(609a) Gallium Nitride Thin Film Growth Chemistry Modeling and Experimental Validation within a Movpe Reactor Showerhead System

Gallium Nitride (GaN) is a compound semiconductor material that has shown tremendous potential in electronic and optoelectronic devices over the past few years due to its wide-bandgap and high breakdown field properties. Metalorganic vapor phase epitaxy (MOVPE) is the principal method used to grow single-crystalline layers of this material. Currently, a wide range of reactor designs are used to manufacture gallium nitride devices. This indicates a lack of a coherent framework on how to design gallium nitride reactors for optimal single wafer and multiple-wafer production. Collaboration between the University of Maryland and the Northrop Grumman Corporation was initiated to help optimize GaN CVD reactor components, improve thickness and composition uniformity across the wafer, and enhance the limited understanding of gallium nitride deposition chemistry.

The accurate prediction of epitaxial thin film properties requires a complete knowledge of the chemical kinetics that occurs in the gas phase and at the surface. The choice of reactor operating conditions and physical designs has a significant influence on the selectivity among different reaction pathways, as is the case in GaN where two competing reaction pathways exist.

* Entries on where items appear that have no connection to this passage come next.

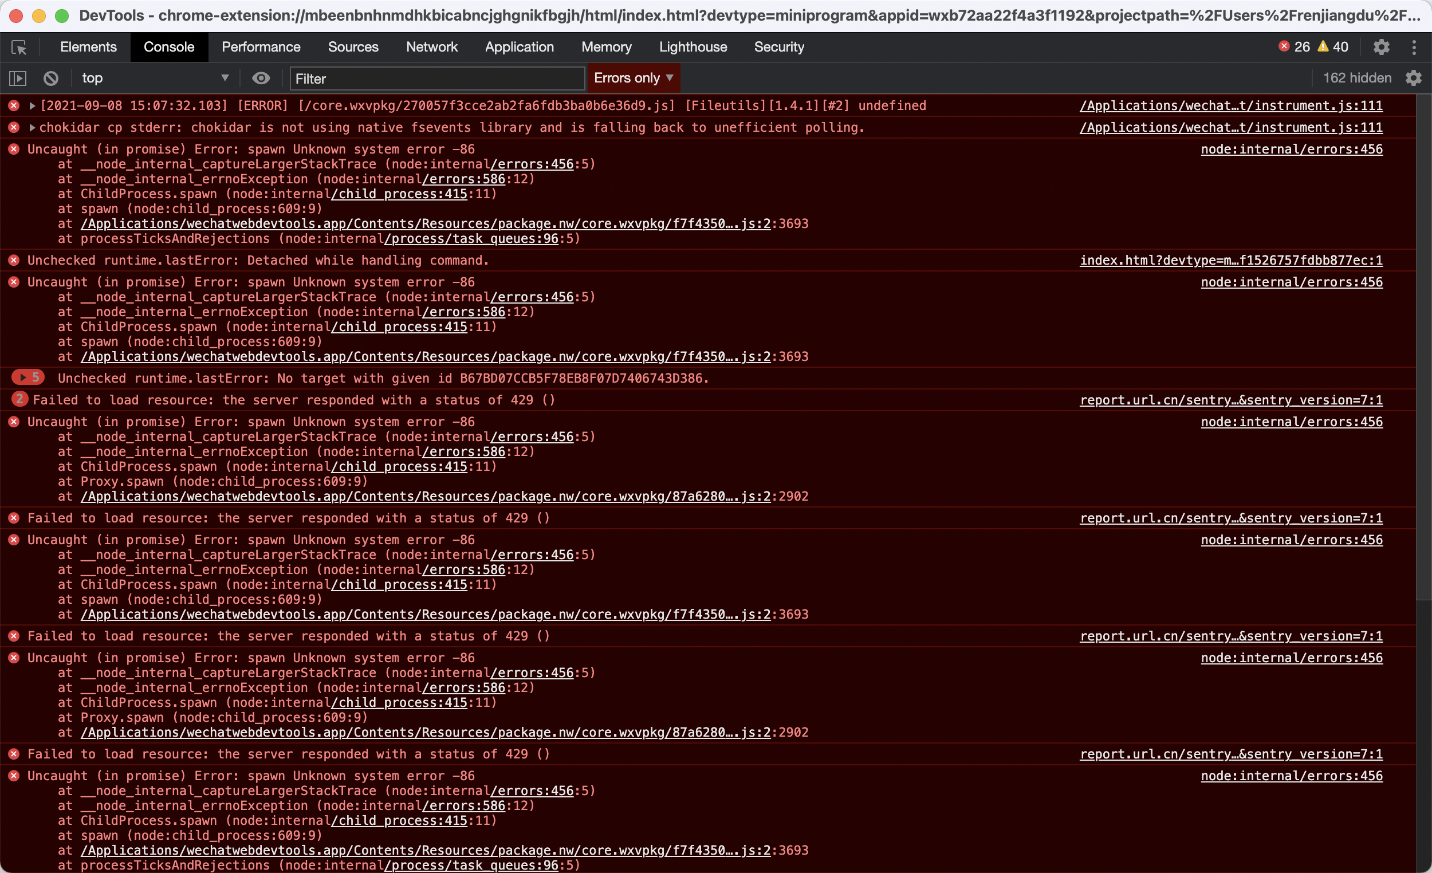Expand the chokidar cp stderr message
This screenshot has width=1432, height=873.
[33, 127]
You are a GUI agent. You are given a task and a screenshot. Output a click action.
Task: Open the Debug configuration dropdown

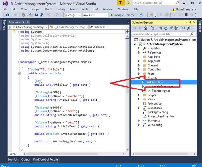tap(73, 15)
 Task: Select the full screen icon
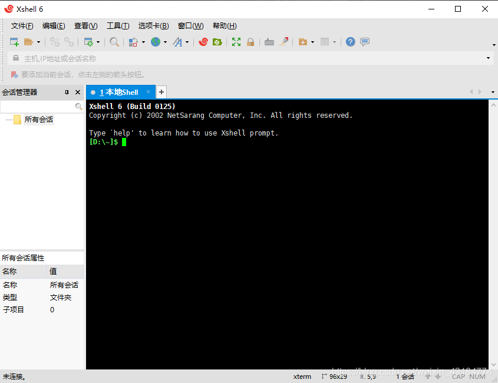tap(236, 42)

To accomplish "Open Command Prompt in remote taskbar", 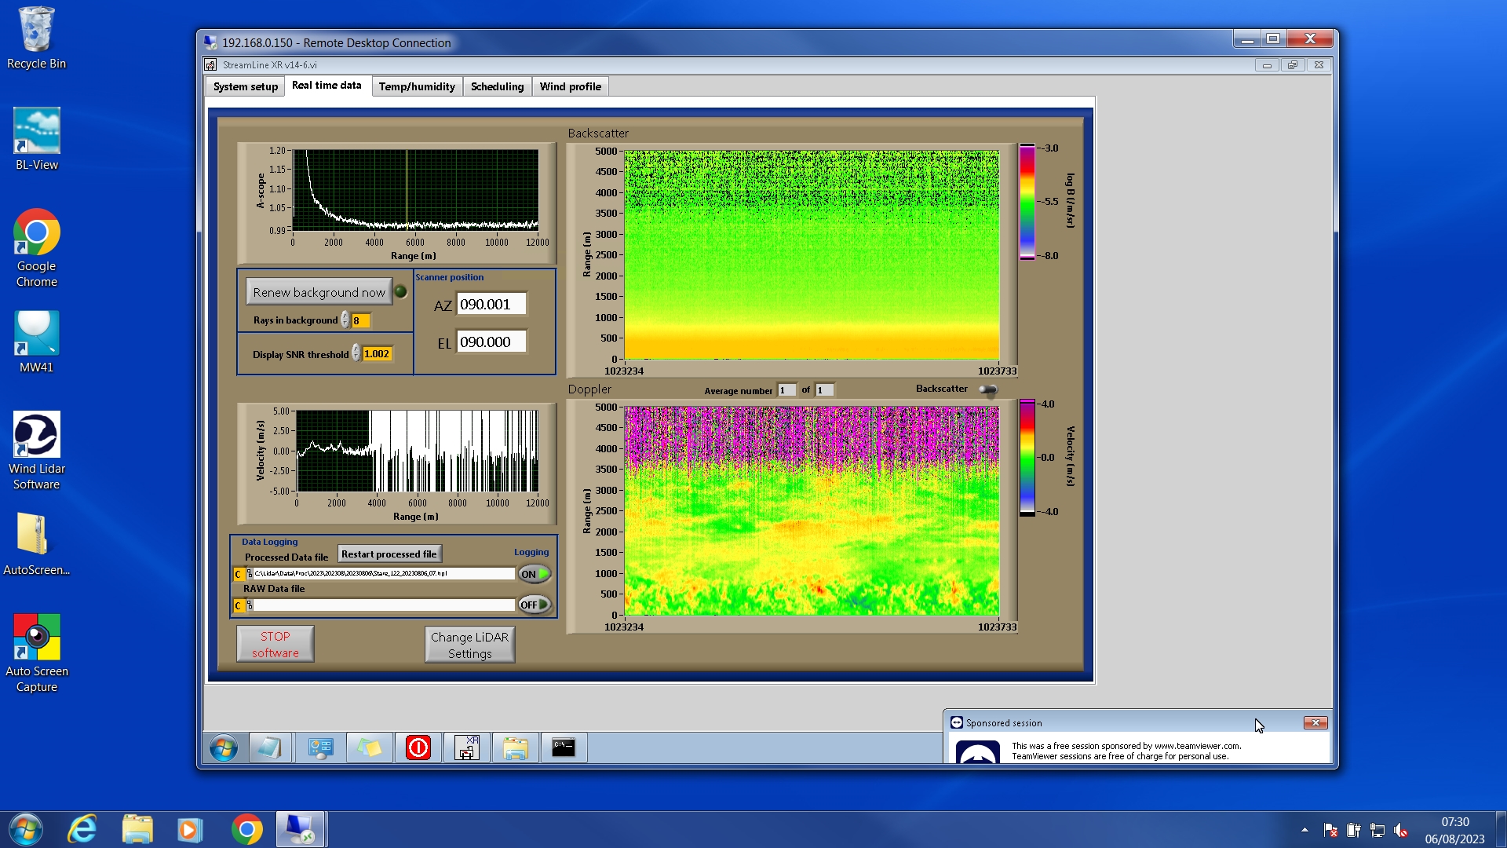I will pyautogui.click(x=564, y=748).
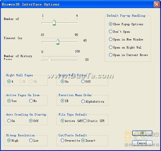Confirm settings with the OK button
The width and height of the screenshot is (161, 151).
click(x=142, y=133)
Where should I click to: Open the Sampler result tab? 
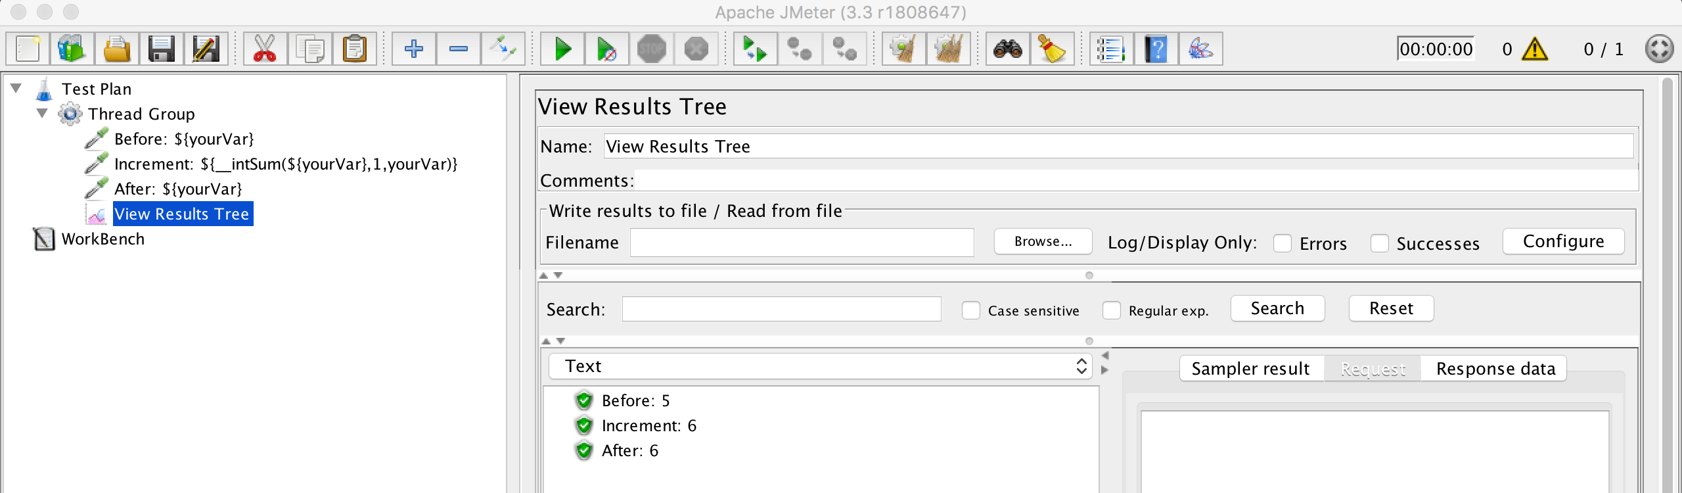click(1250, 369)
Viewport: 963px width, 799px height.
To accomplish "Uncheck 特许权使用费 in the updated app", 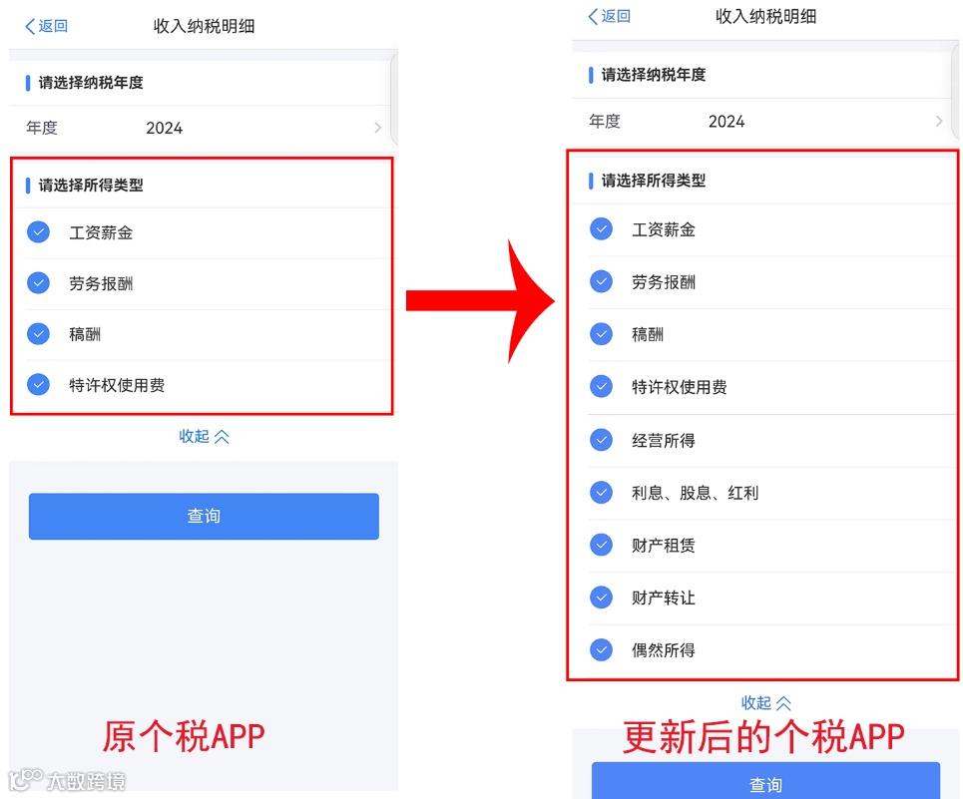I will tap(601, 387).
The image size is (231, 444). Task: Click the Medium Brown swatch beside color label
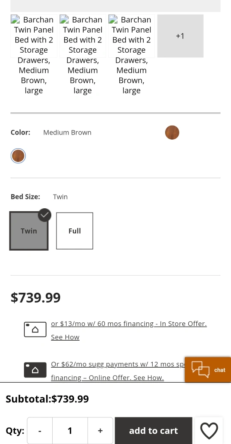(x=172, y=132)

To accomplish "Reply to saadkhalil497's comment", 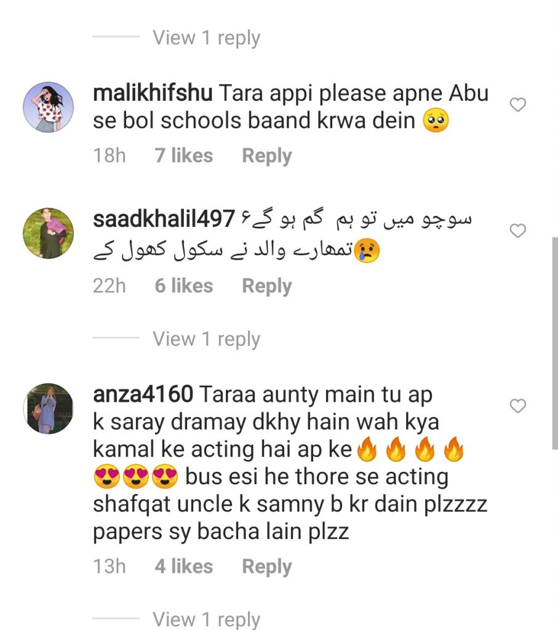I will pyautogui.click(x=267, y=286).
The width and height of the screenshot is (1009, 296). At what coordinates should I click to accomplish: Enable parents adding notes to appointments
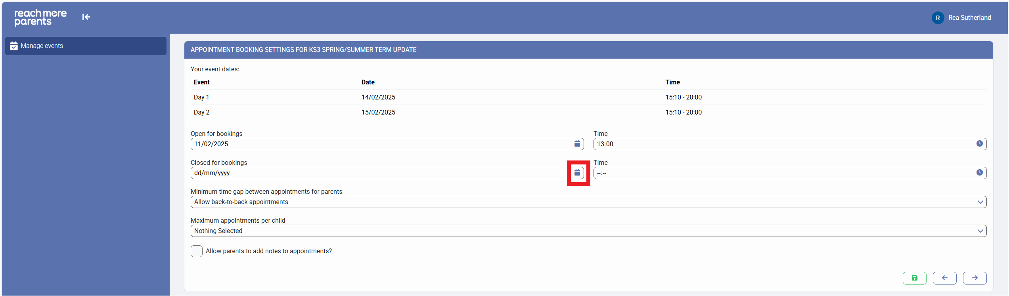pyautogui.click(x=197, y=251)

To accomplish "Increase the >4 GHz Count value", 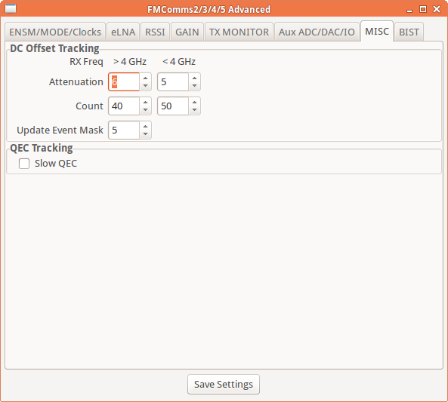I will (145, 102).
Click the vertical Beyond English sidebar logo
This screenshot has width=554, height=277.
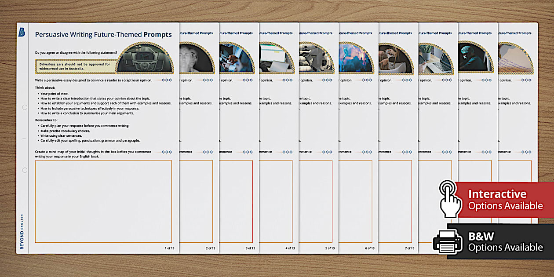(x=22, y=232)
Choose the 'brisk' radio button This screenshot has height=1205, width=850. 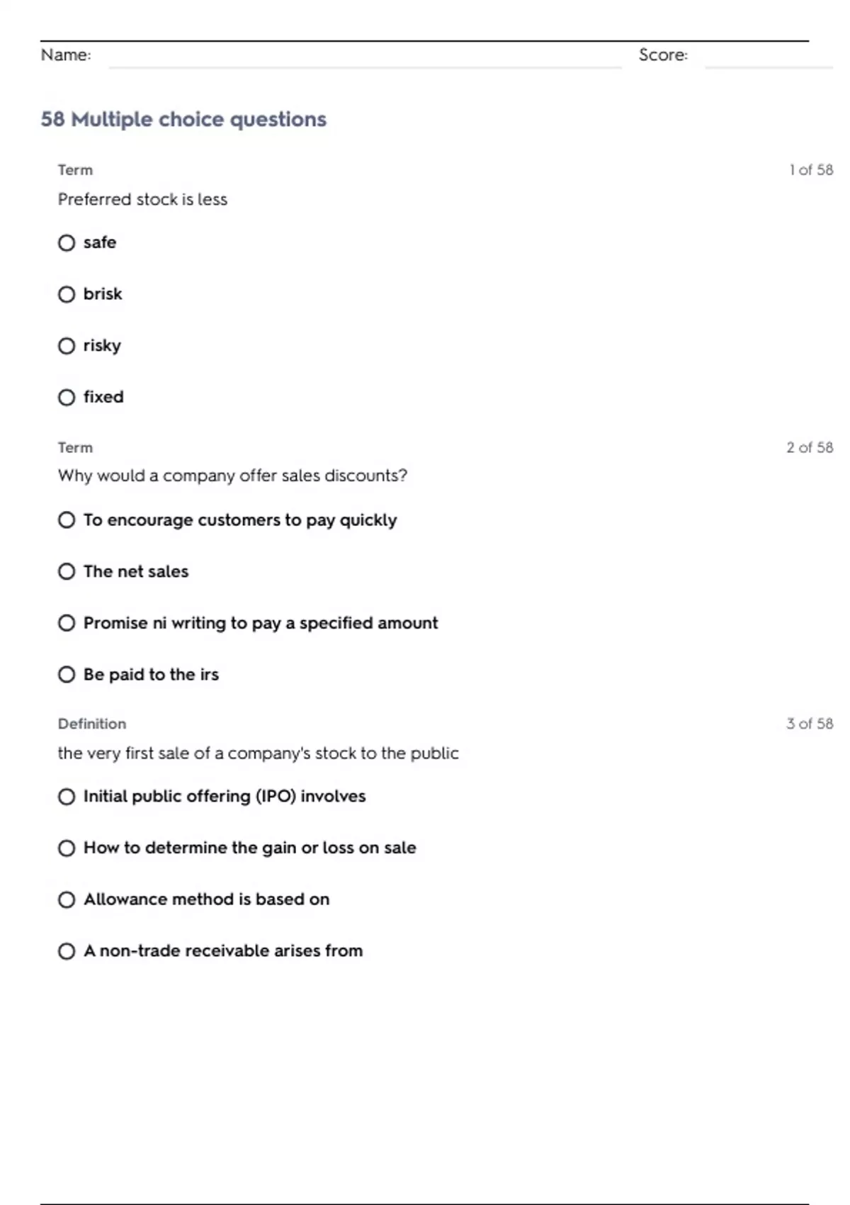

The intricate adduct formation pathway produces high molecular weight adduct species which are believed to ultimately breakdown into large amounts of GaN and methane molecules. On the other hand, the thermal decomposition pathway of TMG is relatively well known with products being low molecular weight sub-alkyls. The extent to which these pathways occur is a function of reactor geometry, operating conditions, and the degree of precursor mixing as determined by the design of gas delivery systems.

A detailed chemistry model was developed and applied to a GaN MOVPE reactor showerhead system. A physically based model describing heat transfer and gas transport through the showerhead was previously developed and used in conjunction to this chemistry model to predict the distribution of gallium-containing chemical species in various reactor elements. All simulations were performed using object-oriented programming concepts using quadrature grid weighted residual method techniques. This paper will demonstrate both qualitative and quantitative validation of the chemistry model to deposition experiments. Moreover, this study provides further insight into the physical and chemical mechanisms underlying gallium nitride epitaxial film growth.